> [Given data]:
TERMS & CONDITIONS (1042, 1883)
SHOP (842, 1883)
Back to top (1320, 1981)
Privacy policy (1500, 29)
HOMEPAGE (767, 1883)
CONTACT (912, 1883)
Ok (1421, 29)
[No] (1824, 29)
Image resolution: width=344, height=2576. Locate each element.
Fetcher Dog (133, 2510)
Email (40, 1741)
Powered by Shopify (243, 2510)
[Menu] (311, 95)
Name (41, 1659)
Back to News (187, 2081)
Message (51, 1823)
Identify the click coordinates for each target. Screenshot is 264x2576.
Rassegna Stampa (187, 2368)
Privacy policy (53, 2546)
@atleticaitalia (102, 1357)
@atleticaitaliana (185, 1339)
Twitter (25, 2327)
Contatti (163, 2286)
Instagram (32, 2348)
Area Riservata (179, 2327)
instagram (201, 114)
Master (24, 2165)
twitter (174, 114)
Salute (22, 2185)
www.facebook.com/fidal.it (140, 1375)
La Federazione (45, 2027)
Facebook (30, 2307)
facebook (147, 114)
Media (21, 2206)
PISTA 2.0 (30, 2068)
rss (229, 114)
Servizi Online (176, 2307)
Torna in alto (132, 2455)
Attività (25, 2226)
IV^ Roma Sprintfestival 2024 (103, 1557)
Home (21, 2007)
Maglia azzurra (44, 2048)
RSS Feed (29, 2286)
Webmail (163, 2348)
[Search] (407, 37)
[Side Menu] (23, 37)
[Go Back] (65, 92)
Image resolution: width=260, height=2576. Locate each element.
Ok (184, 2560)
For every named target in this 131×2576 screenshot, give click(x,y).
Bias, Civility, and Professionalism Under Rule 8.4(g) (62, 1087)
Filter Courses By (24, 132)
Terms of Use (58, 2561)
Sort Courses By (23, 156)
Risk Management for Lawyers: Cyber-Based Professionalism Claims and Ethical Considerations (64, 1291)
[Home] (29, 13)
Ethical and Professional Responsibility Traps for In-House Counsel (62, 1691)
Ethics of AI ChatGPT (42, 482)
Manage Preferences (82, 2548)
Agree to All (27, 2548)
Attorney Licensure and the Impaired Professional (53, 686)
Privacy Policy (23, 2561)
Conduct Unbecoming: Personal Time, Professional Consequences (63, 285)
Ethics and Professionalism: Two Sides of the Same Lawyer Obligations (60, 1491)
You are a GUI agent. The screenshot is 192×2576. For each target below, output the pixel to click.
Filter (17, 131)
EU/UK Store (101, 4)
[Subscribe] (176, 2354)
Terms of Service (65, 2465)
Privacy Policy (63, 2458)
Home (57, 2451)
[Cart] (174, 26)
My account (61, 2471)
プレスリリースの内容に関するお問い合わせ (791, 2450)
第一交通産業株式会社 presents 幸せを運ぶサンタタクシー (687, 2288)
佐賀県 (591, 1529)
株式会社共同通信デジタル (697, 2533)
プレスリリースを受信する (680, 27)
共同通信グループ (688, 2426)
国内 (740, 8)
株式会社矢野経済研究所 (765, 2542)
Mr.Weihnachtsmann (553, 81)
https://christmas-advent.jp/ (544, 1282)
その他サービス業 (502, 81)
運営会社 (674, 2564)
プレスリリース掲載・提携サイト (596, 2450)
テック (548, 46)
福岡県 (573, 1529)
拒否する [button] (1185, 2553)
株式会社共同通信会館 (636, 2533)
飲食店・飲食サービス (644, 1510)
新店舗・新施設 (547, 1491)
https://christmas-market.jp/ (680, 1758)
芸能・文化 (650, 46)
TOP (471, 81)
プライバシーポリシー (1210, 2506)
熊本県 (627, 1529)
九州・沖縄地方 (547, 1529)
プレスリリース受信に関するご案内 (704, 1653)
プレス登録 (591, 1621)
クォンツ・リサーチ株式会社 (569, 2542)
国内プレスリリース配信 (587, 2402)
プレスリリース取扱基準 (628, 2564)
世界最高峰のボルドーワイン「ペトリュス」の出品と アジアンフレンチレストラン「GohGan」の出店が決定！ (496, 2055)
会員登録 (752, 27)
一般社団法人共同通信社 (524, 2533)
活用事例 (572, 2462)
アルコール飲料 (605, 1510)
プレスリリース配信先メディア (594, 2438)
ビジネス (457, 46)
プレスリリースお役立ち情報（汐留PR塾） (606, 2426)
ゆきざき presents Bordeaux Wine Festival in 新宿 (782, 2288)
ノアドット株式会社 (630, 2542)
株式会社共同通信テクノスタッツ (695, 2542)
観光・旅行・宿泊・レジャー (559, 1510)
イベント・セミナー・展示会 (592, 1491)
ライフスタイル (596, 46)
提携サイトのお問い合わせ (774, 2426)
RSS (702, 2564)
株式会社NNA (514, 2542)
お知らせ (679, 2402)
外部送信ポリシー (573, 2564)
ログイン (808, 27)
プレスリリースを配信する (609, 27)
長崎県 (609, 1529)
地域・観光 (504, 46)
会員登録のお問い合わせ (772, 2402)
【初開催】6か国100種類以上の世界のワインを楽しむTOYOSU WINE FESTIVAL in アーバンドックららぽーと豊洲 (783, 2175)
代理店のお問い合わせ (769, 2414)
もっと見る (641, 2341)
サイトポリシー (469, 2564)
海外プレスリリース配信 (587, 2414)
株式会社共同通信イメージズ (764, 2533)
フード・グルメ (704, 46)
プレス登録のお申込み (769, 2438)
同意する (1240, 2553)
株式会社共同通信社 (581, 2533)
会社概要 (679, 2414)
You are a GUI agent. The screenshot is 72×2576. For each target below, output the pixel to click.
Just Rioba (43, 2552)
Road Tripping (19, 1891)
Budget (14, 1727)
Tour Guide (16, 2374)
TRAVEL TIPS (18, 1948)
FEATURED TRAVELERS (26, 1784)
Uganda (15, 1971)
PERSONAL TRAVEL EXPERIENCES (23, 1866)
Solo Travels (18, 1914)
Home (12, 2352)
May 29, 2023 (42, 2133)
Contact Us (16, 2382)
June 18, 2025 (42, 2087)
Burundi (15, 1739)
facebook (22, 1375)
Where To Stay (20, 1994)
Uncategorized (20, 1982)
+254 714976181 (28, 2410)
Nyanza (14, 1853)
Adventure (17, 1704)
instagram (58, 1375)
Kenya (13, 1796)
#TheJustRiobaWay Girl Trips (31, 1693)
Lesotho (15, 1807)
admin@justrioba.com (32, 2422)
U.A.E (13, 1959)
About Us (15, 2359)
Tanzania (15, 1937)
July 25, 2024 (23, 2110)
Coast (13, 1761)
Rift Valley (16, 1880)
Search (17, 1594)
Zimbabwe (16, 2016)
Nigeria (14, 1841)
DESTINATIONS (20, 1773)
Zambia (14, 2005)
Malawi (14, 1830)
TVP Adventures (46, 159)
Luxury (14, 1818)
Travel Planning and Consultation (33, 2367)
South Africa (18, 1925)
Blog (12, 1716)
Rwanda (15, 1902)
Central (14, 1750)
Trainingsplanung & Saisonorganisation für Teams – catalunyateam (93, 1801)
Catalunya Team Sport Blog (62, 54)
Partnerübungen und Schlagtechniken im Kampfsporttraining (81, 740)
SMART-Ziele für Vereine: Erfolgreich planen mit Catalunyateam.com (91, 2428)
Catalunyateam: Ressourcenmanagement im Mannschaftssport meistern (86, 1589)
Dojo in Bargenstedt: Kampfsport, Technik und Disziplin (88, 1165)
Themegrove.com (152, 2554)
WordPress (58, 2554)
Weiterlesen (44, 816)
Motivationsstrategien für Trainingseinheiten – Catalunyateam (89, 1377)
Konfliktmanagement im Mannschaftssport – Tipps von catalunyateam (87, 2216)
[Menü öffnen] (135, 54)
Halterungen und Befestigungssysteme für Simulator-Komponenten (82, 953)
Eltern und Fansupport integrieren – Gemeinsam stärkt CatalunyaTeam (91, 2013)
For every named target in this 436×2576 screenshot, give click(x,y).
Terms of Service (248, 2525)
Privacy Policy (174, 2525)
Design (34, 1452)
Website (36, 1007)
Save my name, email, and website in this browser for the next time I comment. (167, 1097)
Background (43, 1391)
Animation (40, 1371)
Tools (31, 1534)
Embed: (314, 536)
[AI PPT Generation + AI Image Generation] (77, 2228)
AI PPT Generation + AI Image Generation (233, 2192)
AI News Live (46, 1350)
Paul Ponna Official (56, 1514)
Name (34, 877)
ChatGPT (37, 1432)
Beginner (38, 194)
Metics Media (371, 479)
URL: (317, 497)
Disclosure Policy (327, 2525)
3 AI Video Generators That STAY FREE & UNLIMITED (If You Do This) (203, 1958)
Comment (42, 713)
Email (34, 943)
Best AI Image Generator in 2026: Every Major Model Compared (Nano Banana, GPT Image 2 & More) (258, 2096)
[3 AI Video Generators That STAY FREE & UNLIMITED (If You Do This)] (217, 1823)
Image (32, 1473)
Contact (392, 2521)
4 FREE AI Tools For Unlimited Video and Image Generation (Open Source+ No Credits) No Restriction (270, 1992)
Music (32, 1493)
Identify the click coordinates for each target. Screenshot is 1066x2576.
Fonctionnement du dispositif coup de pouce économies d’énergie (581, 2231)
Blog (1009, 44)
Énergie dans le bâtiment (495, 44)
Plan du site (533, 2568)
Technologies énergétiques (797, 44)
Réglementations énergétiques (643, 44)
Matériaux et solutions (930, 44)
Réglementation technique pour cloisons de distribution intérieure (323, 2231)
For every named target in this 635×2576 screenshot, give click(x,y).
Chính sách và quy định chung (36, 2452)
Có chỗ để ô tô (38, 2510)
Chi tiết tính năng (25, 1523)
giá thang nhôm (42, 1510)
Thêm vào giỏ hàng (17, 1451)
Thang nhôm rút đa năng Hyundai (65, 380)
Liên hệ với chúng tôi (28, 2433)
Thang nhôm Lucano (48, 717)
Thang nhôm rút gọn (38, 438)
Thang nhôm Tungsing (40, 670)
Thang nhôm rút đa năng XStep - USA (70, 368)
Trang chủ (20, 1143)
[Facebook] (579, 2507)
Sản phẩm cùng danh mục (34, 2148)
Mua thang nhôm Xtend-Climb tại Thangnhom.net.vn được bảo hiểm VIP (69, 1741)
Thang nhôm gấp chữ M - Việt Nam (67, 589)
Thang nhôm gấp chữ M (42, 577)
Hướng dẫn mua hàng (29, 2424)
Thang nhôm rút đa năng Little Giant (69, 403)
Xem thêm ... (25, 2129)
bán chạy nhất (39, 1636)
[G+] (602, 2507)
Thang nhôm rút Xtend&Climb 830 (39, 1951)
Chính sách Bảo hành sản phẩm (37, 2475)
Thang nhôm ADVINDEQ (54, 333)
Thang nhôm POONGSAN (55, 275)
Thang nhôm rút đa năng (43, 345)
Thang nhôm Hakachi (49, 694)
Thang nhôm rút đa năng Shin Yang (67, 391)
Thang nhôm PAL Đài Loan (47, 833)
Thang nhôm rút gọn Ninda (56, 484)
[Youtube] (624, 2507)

> [Task to complete]:
The lines to extract from the data above begin with the line containing "Mr.Weihnachtsmann (553, 81)" and end with the line containing "プレスリリースお役立ち情報（汐留PR塾） (606, 2426)". Extract them exactly, including both.

> [Answer box]:
Mr.Weihnachtsmann (553, 81)
https://christmas-advent.jp/ (544, 1282)
その他サービス業 (502, 81)
運営会社 (674, 2564)
プレスリリース掲載・提携サイト (596, 2450)
テック (548, 46)
福岡県 (573, 1529)
拒否する [button] (1185, 2553)
株式会社共同通信会館 (636, 2533)
飲食店・飲食サービス (644, 1510)
新店舗・新施設 (547, 1491)
https://christmas-market.jp/ (680, 1758)
芸能・文化 (650, 46)
TOP (471, 81)
プライバシーポリシー (1210, 2506)
熊本県 (627, 1529)
九州・沖縄地方 (547, 1529)
プレスリリース受信に関するご案内 (704, 1653)
プレス登録 (591, 1621)
クォンツ・リサーチ株式会社 (569, 2542)
国内プレスリリース配信 (587, 2402)
プレスリリース取扱基準 (628, 2564)
世界最高峰のボルドーワイン「ペトリュス」の出品と アジアンフレンチレストラン「GohGan」の出店が決定！ (496, 2055)
会員登録 (752, 27)
一般社団法人共同通信社 (524, 2533)
活用事例 (572, 2462)
アルコール飲料 (605, 1510)
プレスリリース配信先メディア (594, 2438)
ビジネス (457, 46)
プレスリリースお役立ち情報（汐留PR塾） (606, 2426)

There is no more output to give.